**YOUR ASSIGNMENT:** Restate word for word the lines of the data below, from the first through the one that has "Task: Open the USD currency dropdown".

**STORED DATA:**
┄┄┄┄┄┄┄┄┄┄┄┄┄┄┄┄┄┄┄┄
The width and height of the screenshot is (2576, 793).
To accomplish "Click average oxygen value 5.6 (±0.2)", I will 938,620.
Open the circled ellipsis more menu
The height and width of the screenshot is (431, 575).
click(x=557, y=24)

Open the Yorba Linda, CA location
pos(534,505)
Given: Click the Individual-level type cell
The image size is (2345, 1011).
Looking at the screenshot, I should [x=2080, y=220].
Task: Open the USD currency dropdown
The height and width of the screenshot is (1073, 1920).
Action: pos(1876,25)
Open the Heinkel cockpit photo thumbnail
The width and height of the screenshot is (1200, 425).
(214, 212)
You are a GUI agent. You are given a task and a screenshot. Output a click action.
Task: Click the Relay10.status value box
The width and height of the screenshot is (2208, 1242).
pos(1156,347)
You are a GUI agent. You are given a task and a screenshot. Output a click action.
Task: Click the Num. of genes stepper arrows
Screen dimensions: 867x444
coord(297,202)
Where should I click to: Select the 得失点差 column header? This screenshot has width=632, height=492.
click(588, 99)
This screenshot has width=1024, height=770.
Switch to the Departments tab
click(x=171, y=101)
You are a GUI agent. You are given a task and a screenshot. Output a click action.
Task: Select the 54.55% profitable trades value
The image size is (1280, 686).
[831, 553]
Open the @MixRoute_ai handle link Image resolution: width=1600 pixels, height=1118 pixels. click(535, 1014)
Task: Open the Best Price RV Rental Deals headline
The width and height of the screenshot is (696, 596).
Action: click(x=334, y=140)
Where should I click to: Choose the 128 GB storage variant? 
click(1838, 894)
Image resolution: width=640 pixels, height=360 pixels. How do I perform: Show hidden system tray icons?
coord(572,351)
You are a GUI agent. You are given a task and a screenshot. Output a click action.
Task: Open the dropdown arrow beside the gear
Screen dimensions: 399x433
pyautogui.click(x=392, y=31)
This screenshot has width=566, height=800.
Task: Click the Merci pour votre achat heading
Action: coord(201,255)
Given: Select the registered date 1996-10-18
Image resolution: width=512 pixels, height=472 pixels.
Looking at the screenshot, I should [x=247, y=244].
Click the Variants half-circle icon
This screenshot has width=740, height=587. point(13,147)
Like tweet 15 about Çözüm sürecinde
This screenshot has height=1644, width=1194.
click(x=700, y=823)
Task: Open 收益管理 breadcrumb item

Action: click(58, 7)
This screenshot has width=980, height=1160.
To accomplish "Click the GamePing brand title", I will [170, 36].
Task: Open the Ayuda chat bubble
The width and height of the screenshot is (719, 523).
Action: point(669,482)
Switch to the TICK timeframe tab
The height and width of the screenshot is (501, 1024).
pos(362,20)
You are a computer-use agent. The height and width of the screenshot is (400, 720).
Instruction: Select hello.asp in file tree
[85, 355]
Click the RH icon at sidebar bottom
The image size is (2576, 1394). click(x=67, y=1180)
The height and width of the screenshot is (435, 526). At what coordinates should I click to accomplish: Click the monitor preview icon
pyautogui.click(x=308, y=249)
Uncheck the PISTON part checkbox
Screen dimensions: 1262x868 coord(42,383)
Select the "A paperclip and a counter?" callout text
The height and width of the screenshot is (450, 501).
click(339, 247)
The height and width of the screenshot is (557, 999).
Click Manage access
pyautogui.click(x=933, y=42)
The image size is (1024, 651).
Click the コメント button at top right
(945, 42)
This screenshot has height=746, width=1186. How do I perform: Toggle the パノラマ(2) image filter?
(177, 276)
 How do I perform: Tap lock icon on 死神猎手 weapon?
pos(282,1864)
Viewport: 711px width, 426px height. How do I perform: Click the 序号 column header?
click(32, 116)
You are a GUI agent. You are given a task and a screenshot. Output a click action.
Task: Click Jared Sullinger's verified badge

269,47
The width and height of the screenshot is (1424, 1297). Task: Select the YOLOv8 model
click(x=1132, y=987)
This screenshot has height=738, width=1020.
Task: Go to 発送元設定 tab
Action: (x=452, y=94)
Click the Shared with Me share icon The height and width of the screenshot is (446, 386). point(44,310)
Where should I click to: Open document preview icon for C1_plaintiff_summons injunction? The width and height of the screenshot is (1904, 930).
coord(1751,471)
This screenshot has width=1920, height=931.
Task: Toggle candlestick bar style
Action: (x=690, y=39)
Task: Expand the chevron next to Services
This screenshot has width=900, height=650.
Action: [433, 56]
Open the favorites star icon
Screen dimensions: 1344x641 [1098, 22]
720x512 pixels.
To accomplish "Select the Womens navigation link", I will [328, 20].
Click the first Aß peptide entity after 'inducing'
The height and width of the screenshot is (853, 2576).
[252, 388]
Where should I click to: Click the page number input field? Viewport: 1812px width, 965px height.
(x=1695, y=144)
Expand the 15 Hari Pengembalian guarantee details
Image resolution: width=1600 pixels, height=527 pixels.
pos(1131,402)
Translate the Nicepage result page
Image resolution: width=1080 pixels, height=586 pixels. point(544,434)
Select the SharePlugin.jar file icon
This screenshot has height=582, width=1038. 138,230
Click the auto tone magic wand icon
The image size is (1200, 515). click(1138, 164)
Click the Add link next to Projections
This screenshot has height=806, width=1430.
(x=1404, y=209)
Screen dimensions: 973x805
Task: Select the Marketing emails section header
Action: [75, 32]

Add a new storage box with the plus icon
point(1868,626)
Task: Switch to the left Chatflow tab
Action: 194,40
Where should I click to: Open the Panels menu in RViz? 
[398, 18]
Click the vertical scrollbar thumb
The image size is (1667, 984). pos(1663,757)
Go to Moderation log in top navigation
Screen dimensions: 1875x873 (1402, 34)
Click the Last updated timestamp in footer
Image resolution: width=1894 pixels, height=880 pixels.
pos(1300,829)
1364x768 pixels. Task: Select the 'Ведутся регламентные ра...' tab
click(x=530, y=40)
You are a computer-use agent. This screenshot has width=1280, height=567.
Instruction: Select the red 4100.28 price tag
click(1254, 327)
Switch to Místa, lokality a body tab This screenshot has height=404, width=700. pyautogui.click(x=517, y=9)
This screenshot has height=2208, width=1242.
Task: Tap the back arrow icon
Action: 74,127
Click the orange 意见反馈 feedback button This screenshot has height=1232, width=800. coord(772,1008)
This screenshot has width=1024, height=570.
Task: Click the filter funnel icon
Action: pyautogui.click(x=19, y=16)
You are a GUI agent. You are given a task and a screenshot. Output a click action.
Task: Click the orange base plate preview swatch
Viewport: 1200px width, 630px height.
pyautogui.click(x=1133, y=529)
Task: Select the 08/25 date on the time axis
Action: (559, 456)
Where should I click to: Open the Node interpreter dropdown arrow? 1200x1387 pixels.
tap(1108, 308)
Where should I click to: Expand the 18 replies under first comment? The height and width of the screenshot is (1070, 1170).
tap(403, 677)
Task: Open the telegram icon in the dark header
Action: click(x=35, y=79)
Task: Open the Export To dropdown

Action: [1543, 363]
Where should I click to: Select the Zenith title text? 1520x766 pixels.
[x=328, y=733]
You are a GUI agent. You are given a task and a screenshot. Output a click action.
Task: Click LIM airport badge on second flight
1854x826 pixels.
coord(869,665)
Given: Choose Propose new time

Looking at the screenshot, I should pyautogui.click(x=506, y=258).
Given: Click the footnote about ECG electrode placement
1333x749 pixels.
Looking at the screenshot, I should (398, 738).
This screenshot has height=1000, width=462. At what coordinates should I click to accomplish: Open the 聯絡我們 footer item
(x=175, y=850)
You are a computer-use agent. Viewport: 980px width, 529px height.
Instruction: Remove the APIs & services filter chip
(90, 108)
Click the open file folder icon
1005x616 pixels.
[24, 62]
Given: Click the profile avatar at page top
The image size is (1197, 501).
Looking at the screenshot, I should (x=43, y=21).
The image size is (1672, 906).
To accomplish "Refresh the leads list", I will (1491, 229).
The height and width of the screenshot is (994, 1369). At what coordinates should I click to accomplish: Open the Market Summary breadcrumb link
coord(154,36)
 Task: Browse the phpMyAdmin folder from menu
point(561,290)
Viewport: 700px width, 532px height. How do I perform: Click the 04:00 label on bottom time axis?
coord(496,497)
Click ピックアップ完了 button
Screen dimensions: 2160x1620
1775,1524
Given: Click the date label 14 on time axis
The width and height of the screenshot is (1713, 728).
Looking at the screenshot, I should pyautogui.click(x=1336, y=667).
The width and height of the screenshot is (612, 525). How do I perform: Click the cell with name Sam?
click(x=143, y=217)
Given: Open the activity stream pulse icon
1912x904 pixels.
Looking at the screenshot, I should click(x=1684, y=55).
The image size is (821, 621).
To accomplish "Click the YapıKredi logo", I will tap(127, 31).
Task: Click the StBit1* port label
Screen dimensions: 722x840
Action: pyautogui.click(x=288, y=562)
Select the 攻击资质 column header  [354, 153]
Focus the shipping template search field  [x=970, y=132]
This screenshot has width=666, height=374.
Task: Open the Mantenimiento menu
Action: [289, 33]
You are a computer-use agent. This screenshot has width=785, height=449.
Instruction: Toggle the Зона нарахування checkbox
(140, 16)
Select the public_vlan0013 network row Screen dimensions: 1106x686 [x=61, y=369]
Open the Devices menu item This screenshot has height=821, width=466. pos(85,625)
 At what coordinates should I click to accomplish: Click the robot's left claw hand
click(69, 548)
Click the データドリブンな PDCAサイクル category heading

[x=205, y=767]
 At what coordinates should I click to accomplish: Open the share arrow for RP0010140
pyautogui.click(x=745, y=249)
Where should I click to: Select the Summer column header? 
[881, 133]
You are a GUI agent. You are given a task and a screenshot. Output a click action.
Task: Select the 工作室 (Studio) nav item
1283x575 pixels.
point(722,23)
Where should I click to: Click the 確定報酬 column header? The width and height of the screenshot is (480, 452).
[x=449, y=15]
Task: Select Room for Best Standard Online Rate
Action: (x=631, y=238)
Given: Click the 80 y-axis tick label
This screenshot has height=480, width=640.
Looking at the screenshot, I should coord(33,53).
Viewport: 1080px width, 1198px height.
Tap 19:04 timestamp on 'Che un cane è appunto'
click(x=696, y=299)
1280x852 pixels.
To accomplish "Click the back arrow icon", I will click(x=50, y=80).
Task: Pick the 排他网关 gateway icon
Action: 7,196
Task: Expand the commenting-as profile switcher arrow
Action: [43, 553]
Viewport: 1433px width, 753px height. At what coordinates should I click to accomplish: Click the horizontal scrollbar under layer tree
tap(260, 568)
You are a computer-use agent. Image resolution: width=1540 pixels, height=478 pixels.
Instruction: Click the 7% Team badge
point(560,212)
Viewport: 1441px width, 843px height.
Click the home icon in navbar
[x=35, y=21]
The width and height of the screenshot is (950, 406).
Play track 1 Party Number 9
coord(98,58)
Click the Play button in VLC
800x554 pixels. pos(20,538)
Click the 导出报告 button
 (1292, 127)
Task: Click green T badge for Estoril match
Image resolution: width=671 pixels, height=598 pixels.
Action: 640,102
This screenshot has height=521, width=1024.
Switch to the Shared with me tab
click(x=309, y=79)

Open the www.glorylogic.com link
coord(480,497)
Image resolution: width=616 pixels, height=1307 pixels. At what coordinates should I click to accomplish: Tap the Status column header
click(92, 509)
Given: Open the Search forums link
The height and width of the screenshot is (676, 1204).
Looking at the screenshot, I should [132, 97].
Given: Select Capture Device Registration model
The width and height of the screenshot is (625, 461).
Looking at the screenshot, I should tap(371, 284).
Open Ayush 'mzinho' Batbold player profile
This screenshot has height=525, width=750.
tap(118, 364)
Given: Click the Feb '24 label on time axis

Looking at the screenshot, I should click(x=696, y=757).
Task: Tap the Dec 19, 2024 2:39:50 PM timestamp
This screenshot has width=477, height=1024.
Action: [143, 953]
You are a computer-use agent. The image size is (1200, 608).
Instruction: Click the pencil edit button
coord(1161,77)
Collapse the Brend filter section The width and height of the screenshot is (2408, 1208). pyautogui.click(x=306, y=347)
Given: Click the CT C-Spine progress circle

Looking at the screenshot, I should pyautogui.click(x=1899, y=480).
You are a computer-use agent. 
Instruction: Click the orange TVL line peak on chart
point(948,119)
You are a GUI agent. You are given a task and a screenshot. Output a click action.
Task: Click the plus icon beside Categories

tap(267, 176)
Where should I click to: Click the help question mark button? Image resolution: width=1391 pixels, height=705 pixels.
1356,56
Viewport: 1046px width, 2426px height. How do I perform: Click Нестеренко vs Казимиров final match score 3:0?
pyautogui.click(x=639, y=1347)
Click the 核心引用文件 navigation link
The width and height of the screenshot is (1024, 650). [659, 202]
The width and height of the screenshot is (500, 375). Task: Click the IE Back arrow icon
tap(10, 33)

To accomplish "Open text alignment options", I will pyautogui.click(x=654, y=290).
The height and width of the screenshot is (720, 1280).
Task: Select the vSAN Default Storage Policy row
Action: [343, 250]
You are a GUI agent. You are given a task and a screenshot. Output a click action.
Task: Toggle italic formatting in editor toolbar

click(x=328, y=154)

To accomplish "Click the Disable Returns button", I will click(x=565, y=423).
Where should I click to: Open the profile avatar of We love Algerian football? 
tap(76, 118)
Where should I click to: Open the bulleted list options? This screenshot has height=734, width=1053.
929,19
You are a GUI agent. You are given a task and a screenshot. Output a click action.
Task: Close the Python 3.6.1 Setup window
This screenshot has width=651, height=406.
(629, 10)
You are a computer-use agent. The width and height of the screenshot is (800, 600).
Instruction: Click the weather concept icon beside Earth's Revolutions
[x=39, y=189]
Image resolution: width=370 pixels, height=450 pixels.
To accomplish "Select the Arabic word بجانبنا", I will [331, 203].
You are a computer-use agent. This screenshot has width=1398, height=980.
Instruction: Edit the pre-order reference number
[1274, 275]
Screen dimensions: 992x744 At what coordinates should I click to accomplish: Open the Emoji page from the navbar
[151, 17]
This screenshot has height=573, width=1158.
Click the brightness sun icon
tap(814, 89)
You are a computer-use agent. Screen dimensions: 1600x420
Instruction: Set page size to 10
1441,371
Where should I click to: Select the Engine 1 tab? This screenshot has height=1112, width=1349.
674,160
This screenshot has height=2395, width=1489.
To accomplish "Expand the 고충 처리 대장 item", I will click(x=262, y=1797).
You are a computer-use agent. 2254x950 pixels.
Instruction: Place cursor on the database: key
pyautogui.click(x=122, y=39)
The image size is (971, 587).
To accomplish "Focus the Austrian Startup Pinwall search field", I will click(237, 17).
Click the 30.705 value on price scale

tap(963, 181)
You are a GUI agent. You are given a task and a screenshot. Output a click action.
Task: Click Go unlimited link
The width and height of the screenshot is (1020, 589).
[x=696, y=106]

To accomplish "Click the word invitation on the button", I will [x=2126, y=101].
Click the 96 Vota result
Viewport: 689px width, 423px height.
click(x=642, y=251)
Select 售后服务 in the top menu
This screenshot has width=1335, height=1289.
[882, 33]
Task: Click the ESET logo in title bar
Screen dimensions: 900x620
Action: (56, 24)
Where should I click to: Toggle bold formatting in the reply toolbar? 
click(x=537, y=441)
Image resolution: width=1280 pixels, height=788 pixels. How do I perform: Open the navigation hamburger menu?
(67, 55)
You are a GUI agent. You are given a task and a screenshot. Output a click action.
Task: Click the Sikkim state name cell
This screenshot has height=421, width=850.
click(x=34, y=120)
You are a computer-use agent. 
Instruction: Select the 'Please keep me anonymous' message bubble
┄┄┄┄┄┄┄┄┄┄┄┄┄┄┄┄┄┄┄┄
**ANSWER TO THIS TASK:**
The width and height of the screenshot is (2576, 793).
To accomplish "Click average oxygen value 5.6 (±0.2)", I will 938,620.
Open the circled ellipsis more menu
The height and width of the screenshot is (431, 575).
click(x=557, y=24)

Open the Yorba Linda, CA location
pos(534,505)
Given: Click the Individual-level type cell
The image size is (2345, 1011).
Looking at the screenshot, I should [x=2080, y=220].
Task: Open the USD currency dropdown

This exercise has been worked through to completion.